What you should do
Set down again exactly the lines of the listing below that fall between the line holding "Screen dimensions: 828x530" and the line holding "Given: Click the word React in the link", inclusive.

Data shown
┄┄┄┄┄┄┄┄┄┄

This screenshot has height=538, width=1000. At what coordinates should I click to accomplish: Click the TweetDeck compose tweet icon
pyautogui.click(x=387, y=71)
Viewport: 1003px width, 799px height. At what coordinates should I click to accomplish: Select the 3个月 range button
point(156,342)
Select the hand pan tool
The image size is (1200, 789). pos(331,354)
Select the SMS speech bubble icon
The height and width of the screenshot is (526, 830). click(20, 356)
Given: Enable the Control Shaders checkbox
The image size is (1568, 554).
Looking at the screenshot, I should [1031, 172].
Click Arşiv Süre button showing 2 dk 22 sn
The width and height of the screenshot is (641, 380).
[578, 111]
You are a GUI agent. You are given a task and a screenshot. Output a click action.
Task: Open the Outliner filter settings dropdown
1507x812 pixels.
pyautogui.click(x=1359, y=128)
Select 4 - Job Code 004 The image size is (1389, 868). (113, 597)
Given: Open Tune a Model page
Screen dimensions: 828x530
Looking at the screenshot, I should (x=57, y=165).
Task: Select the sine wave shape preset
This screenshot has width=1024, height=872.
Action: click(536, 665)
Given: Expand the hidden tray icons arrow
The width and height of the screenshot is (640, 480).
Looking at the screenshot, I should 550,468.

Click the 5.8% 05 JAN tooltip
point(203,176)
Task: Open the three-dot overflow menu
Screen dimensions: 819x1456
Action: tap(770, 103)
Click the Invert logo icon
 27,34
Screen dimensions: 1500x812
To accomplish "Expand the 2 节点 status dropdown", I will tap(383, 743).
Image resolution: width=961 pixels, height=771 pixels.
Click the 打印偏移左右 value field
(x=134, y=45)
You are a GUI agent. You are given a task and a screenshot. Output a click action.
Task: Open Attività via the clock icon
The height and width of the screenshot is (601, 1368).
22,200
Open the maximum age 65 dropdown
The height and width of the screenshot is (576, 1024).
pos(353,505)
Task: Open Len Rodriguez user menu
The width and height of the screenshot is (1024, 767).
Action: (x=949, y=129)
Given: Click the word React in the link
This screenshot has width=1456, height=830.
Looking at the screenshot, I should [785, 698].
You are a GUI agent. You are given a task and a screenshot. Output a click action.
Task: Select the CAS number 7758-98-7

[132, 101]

┄┄┄┄┄┄┄┄┄┄

Response to the exercise
Screen dimensions: 828x530
Looking at the screenshot, I should (x=57, y=165).
Task: Select the sine wave shape preset
This screenshot has width=1024, height=872.
Action: click(536, 665)
Given: Expand the hidden tray icons arrow
The width and height of the screenshot is (640, 480).
Looking at the screenshot, I should 550,468.

Click the 5.8% 05 JAN tooltip
point(203,176)
Task: Open the three-dot overflow menu
Screen dimensions: 819x1456
Action: tap(770, 103)
Click the Invert logo icon
 27,34
Screen dimensions: 1500x812
To accomplish "Expand the 2 节点 status dropdown", I will tap(383, 743).
Image resolution: width=961 pixels, height=771 pixels.
Click the 打印偏移左右 value field
(x=134, y=45)
You are a GUI agent. You are given a task and a screenshot. Output a click action.
Task: Open Attività via the clock icon
The height and width of the screenshot is (601, 1368).
22,200
Open the maximum age 65 dropdown
The height and width of the screenshot is (576, 1024).
pos(353,505)
Task: Open Len Rodriguez user menu
The width and height of the screenshot is (1024, 767).
Action: (x=949, y=129)
Given: Click the word React in the link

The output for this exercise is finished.